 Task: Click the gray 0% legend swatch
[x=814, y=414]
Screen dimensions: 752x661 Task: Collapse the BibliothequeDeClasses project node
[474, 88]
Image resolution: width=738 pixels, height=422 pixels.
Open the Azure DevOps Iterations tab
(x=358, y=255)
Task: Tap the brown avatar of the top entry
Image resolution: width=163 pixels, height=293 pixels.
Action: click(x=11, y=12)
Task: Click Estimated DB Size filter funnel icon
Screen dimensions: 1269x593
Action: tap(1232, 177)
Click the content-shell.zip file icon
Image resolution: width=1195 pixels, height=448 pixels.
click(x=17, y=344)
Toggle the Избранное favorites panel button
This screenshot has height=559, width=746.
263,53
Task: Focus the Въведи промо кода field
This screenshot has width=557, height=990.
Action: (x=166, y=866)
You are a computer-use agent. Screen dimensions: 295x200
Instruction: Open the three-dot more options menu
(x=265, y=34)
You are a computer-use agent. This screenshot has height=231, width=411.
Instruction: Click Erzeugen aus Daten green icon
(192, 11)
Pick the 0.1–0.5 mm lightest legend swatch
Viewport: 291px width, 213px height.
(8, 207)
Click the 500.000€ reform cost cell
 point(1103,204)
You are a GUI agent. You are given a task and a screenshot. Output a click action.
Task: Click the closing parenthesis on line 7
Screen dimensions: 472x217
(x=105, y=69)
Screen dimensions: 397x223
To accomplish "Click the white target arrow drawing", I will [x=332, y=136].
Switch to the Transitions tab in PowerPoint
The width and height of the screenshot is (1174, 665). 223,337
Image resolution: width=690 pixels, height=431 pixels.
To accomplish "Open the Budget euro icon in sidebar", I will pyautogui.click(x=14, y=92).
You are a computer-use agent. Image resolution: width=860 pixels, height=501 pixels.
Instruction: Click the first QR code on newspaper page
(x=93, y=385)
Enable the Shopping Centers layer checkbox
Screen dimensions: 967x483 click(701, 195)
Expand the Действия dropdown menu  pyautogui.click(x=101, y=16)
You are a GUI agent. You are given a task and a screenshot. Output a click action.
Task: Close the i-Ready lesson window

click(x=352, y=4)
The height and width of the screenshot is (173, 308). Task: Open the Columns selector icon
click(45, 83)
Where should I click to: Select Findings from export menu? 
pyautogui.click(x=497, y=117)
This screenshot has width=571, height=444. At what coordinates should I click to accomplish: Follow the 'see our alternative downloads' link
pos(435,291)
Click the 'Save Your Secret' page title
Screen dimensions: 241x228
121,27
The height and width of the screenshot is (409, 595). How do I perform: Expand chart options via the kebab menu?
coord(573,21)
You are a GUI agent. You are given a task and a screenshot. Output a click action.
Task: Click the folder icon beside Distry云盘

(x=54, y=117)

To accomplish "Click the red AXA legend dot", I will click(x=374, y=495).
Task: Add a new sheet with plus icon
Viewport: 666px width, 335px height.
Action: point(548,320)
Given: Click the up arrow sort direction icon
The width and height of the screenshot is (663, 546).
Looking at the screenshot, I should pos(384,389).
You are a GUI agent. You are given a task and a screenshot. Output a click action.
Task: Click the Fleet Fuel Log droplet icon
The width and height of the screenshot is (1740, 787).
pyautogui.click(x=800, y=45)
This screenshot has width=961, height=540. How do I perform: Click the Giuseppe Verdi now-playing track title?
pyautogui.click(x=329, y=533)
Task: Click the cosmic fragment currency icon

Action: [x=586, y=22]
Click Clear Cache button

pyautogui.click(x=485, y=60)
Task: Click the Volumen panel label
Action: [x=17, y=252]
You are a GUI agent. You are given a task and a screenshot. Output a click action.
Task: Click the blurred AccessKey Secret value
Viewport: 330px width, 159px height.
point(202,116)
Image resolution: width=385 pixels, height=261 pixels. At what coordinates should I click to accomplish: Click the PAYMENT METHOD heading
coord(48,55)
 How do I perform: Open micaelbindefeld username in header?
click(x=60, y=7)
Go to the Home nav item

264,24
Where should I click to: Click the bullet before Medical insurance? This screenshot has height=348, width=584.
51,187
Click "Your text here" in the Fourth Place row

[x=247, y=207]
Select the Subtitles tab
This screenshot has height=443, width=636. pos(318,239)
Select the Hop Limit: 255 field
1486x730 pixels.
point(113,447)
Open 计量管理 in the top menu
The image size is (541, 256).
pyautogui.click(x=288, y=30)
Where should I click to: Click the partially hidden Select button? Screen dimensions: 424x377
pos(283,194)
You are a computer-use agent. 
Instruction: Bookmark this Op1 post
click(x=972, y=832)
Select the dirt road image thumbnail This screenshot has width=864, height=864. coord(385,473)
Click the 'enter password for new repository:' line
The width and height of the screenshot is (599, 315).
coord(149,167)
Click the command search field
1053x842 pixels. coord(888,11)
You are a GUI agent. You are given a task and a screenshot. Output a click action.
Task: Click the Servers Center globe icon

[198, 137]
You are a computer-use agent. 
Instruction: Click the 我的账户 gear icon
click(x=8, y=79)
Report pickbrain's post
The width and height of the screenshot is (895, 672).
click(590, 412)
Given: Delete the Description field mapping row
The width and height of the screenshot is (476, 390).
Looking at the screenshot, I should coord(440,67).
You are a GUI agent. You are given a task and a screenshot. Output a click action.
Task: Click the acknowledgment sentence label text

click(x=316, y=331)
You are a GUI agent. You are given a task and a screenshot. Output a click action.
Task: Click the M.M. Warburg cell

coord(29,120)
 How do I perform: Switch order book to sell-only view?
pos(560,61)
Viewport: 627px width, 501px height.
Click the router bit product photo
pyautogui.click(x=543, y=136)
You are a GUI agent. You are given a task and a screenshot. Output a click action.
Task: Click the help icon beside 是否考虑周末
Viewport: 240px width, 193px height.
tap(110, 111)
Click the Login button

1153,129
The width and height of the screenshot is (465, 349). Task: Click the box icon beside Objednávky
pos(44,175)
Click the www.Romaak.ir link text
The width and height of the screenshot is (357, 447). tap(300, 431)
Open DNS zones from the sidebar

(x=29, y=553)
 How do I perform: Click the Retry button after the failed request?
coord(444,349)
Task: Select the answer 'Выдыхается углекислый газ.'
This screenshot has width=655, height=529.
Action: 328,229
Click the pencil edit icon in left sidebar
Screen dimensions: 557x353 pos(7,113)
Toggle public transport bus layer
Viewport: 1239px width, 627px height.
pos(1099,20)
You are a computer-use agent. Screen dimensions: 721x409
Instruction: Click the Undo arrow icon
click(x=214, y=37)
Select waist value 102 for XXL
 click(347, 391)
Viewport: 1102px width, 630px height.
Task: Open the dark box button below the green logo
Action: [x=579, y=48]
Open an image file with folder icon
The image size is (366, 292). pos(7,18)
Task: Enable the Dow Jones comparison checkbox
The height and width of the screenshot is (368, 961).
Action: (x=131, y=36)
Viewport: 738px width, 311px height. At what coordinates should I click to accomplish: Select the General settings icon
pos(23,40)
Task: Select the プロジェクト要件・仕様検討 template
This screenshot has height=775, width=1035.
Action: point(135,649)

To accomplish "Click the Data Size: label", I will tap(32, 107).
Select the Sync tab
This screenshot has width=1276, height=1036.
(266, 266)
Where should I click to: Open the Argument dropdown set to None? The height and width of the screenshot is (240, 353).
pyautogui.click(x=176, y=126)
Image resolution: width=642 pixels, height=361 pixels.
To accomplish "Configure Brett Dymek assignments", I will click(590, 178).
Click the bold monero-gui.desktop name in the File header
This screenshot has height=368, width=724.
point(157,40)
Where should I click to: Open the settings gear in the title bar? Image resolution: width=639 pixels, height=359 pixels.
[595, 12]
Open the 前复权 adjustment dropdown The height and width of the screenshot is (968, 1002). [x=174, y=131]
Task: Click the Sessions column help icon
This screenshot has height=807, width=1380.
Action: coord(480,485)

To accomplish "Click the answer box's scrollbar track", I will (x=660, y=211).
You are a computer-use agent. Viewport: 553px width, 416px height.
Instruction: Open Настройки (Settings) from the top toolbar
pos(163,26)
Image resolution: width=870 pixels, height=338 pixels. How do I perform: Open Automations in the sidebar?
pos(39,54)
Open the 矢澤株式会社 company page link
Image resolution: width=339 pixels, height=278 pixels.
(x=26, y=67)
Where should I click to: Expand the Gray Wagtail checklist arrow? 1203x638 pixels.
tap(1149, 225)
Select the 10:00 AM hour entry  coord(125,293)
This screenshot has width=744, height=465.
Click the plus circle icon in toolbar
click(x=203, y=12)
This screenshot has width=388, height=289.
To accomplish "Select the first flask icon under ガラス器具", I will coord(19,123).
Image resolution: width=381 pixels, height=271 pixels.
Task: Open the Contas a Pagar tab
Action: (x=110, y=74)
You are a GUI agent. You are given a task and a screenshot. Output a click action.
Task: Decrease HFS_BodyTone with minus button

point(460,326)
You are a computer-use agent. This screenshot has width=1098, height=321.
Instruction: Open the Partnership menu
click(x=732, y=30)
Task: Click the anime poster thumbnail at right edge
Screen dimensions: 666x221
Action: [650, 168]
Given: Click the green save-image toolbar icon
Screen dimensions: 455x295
*-*-*
Lines holding the word "computer" should be copied from the entries above.

You are a computer-use agent. Screen dimensions: 295x200
You are a computer-use agent. This screenshot has height=231, width=411.
You are a computer-use agent. Image resolution: width=860 pixels, height=501 pixels.
You are a computer-use agent. 
You are a computer-use agent. 
You are a computer-use agent. Screen dimensions: 721x409
You are a computer-use agent. Viewport: 553px width, 416px height.
You are a computer-use agent. This screenshot has width=1098, height=321.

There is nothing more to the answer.